V1.3: Content Delivery Network (CDN)


Content Delivery Network (CDN)

A Hanami application can serve assets from a Content Delivery Network (CDN). This feature is useful in production environment, where we want to speed up static assets serving.

In order to take advantage of this feature, we need to specify CDN settings.

# apps/web/application.rb
module Web
  class Application < Hanami::Application
    # ...
    configure :production do
      scheme 'https'
      host   'bookshelf.org'
      port   443

      assets do
        # ...
        fingerprint true

        # CDN settings
        scheme 'https'
        host   '123.cloudfront.net'
        port   443
      end
    end
  end
end

Once CDN mode is on, all the asset helpers will return absolute URLs.

<%= stylesheet 'application' %>
<link href="https://123.cloudfront.net/assets/application-9ab4d1f57027f0d40738ab8ab70aba86.css" type="text/css" rel="stylesheet">

Subresource Integrity

A CDN can dramatically improve page speed, but it can potentially open a security breach. If the CDN that we’re using is compromised and serves evil javascript or stylesheet files, we’re exposing our users to security attacks like Cross Site Scripting (XSS).

To solve this problem, browsers vendors introduced a defense called Subresource Integrity.

When enabled, the browser verifies that the checksum of the downloaded file, matches with the declared one.

From A CDN

If we’re using jQuery from their CDN, we should find the checksum of the .js file on their website and write:

<%= javascript 'https://code.jquery.com/jquery-3.1.0.min.js', integrity: 'sha256-cCueBR6CsyA4/9szpPfrX3s49M9vUU5BgtiJj06wt/s=' %>

The output will be:

<script integrity="sha256-cCueBR6CsyA4/9szpPfrX3s49M9vUU5BgtiJj06wt/s=" src="https://code.jquery.com/jquery-3.1.0.min.js" type="text/javascript" crossorigin="anonymous"></script>

Content Security Policy (CSP)

By default, Hanami sets a Content-Security-Policy header which does not allow for the execution of external JavaScript code.

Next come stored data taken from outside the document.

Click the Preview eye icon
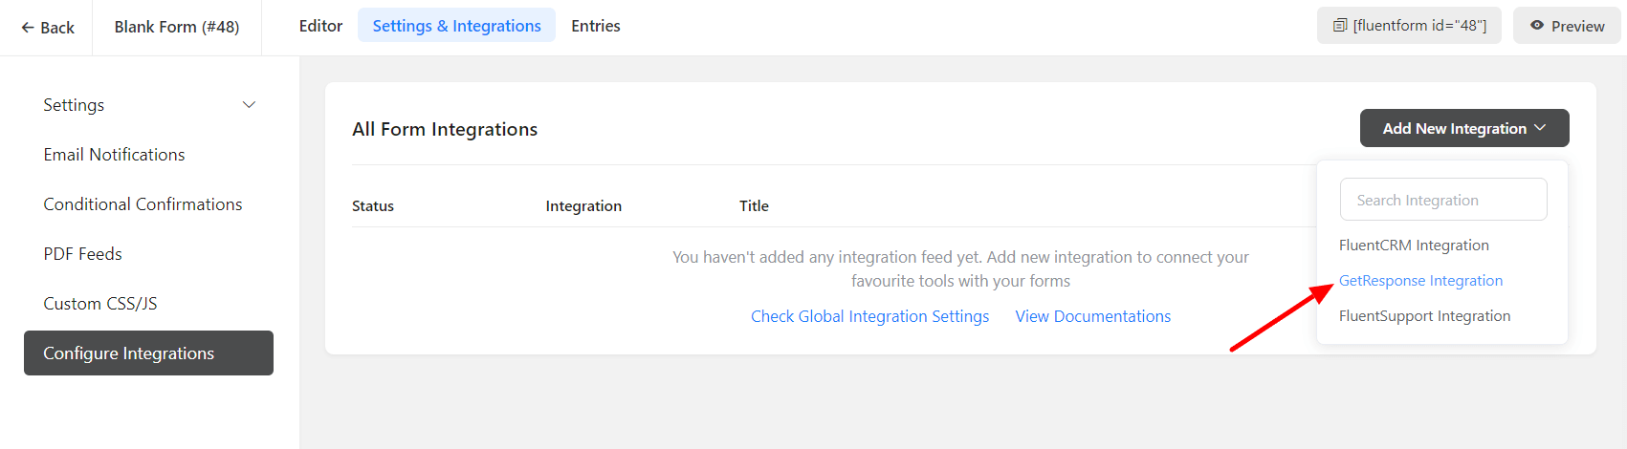 point(1536,26)
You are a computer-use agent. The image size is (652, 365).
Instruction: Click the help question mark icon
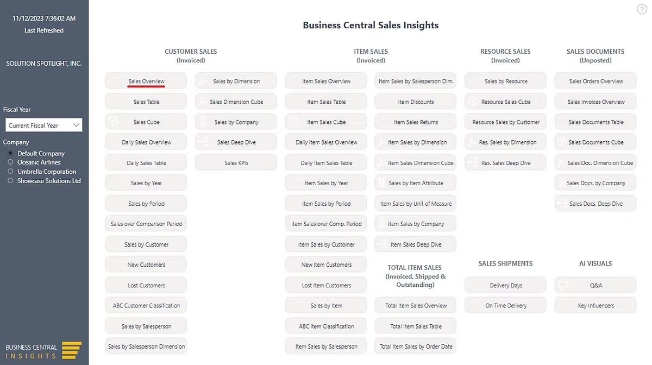click(642, 9)

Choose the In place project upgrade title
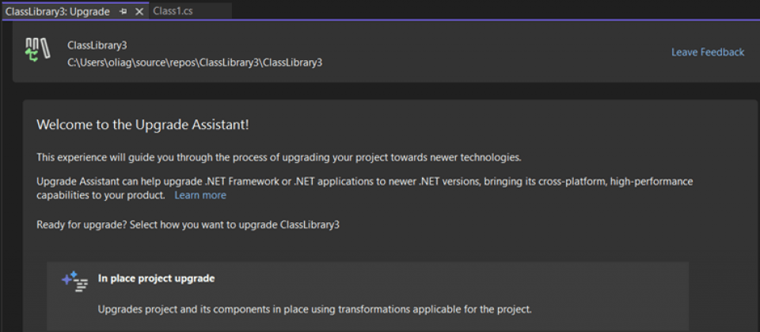point(156,278)
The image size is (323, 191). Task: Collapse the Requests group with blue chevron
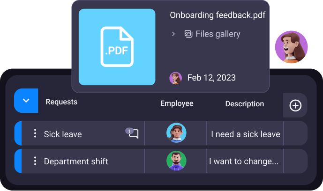coord(26,101)
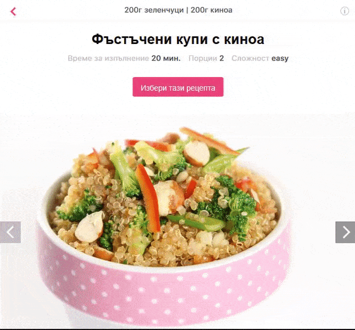355x330 pixels.
Task: Click the Сложност label
Action: pyautogui.click(x=250, y=58)
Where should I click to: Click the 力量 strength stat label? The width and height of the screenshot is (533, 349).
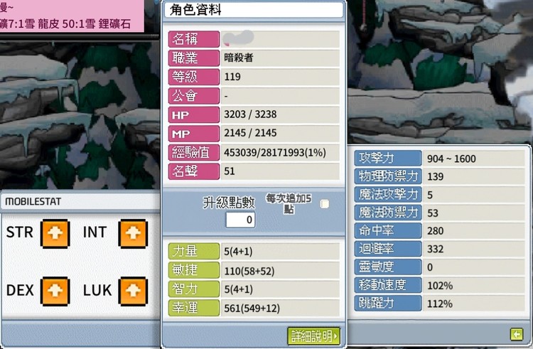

Let’s say we want to use Bootstrap in our web application, we have to explicitly allow for the use of the relevant CDNs in app/web/application.rb by appending them in the script-src field:

      security.content_security_policy %{
        script-src 'self' \
                   https://code.jquery.com \
                   https://cdnjs.cloudflare.com \
                   https://maxcdn.bootstrapcdn.com;
      }

Read more about the CSP header in the security guide.

Local Assets

The security problem described above doesn’t concern only CDNs, but local files too. Imagine we have a compromised file system and someone was able to replace our javascripts with evil files: we would be vulnerable to the same kind of attack.

As a defense against this security problem, Hanami enables Subresource Integrity by default in production. When we precompile assets at deploy time, Hanami calculates the checksum of all our assets and it adds a special HTML attribute integrity to our asset tags like <script>.

<%= javascript 'application' %>
<script src="/assets/application-92cab02f6d2d51253880cd98d91f1d0e.js" type="text/javascript" integrity="sha256-WB2pRuy8LdgAZ0aiFxLN8DdfRjKJTc4P4xuEw31iilM=" crossorigin="anonymous"></script>

Settings

To turn off this feature, or to configure it, please have a look at the production block in apps/web/application.rb

module Web
  class Application < Hanami::Application
    configure :production do
      assets do
        # ...
        subresource_integrity :sha256
      end
    end
  end
end

By removing or commenting that line, the feature is turned off.

We can choose one or more checksum algorithms:

subresource_integrity :sha256, :sha512

With this setting, Hanami will render integrity HTML attribute with two values: one for SHA256 and one for SHA512.

<script src="/assets/application-92cab02f6d2d51253880cd98d91f1d0e.js" type="text/javascript" integrity="sha256-WB2pRuy8LdgAZ0aiFxLN8DdfRjKJTc4P4xuEw31iilM= sha512-4gegSER1uqxBvmlb/O9CJypUpRWR49SniwUjOcK2jifCRjFptwGKplFWGlGJ1yms+nSlkjpNCS/Lk9GoKI1Kew==" crossorigin="anonymous"></script>

Please note that checksum calculations are CPU intensive, so adding an additional subresource_integrity scheme will extend the time it takes to precompile assests, and therefore deploy. We suggest leaving the default setting (:sha256).